Овидайя на миг задумался.
– Украсть что-то, что находится на хорошо охраняемой территории – с множеством охранников и стен между ним и… предметом.
– Вот как. Что ж, есть один… человек. Впрочем, это вам мало поможет.
Постепенно Овидайя начинал терять терпение. Он вынул из внутреннего кармана две гинеи, которые были зашиты под воротником, и положил их на стол.
– Говорите же. Дело не терпит отлагательств.
– Его зовут Луи, и он – граф Вермандуа. Среди экспертов его считают, пожалуй, лучшим вором в мире. Он очень хитер и ловок.
– Принадлежит к высшему дворянству Франции? Я-то полагал, они обкрадывают только собственный народ.
– Говорят, он крадет от скуки.
– И что же стало его величайшим трофеем на данный момент?
Гиббонс слегка наклонился вперед:
– Он украл нечто ценное у короля.
– Какого короля? Людовика Великого?
– Да.
– И что именно он украл?
– Этого точно никто не знает. Однако, судя по всему, это то, чем его величество очень дорожил.
– Почему я ничего не слышал об этой истории?
Гиббонс поднял взгляд на потолок, затем медленно произнес:
– Не поймите меня превратно, я очень уважаю нашего короля, да хранит его Господь. Но, в отличие от нашей терзаемой всеми Англии, во Франции царят закон и порядок во всем. И если кто-то ворует у короля, об этом не пишут в «Газетт де Франс». Никому не пришло бы в голову написать дерзкий трактат о таком происшествии. А тот, кто станет болтать об этом в кофейне, окажется в Бастилии – ровно до того самого момента, пока палач не наточит свой топор.

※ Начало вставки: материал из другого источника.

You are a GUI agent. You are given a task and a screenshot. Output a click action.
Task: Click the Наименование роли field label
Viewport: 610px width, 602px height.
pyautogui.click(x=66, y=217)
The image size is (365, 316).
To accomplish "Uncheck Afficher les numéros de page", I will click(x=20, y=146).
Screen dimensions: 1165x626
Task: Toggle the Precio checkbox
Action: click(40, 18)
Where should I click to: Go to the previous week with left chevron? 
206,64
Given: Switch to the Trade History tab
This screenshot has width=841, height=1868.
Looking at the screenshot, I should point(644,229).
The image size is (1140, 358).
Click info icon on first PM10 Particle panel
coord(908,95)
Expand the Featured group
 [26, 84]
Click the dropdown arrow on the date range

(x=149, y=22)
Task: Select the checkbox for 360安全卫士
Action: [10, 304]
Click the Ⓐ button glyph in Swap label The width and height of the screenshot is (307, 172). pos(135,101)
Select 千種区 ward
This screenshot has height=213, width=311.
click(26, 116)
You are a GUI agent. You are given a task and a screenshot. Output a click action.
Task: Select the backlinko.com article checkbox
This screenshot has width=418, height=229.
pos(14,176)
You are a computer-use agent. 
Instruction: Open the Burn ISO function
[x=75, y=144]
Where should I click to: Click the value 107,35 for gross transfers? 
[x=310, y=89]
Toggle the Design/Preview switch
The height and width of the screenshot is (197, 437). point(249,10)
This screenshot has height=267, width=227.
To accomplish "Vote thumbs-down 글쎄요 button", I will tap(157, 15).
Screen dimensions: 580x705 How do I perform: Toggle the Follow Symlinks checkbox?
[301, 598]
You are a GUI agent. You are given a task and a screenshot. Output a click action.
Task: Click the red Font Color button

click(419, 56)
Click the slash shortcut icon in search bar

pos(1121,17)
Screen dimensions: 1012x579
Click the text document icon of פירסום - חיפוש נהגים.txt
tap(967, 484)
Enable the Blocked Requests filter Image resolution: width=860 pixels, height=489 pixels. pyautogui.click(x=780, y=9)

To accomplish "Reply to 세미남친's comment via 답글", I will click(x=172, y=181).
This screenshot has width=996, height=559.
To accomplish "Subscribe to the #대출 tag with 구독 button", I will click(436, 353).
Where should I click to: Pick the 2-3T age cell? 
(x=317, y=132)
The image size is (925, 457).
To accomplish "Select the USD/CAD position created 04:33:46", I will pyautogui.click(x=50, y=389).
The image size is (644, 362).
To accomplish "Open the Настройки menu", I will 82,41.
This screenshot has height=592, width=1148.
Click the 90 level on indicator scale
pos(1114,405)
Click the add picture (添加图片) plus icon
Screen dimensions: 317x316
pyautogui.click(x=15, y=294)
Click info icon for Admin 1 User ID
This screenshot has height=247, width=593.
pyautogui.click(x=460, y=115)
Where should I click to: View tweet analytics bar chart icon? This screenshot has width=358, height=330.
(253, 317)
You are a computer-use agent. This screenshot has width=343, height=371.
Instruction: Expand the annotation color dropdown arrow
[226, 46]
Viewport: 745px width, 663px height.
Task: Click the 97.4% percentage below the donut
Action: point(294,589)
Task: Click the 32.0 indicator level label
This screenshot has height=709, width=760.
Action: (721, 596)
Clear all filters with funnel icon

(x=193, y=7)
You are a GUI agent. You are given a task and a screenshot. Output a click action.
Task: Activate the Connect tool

Овидайя кивнул. Гиббонс ему не нравился, но дураком назвать его было нельзя. Во Франции, в отличие от Англии, действительно действовала строжайшая цензура, и король мог любого, кто был ему не по нраву, отправить гнить в казематах, сколько ему заблагорассудится, одним lettre de cachet.
– Это интересно, мистер Гиббонс. А вы не знаете, где сейчас этот Вермандуа? Жив ли он вообще?
– На этот вопрос сложно ответить.
– Там, откуда появились эти гинеи, есть еще.
– Вы неправильно истолковали мое незнание, приняв его за жадность. Я просто не могу сказать вам, где он. А мои связи с Версальским двором, – и он слабо улыбнулся, – вероятно, не лучше ваших.
– Что ж, хорошо. Тем не менее благодарю за помощь.
Овидайя поднялся, пожал рук Гиббонсу и пересек двор в сторону Темзы. В голове он тем временем прокручивал списки множества корреспондентов и людей, с которыми он поддерживал связь. Кто из них был хорошо знаком с версальскими сплетнями?
Дойдя до причала, который называли Верфью, он махнул рукой одному из людей, которые всегда стояли там вместе со своими небольшими барками в надежде заполучить богатых клиентов. Спустившись к воде, он велел мужчине отвезти его к ступеням Блэкфрайра.
Оказавшись там, он вышел из лодки и поспешно бросился к кофейне, работавшей в том числе как место, где можно было отправить письмо за пенни. Протянув деньги хозяину, он заказал кофе, отказался от неизбежных монет с изображением турок и попросил вместо этого несколько листов бумаги, а также перо и чернила. Вооружившись всем этим, он сел за стол в углу и поспешно начал писать письма.
* * *
Женева, 7 июля 1688 г.
Дражайший месье Челон!
Сердечно благодарю вас за добрые слова. Я всегда рад новостям из Лондона или Амстердама.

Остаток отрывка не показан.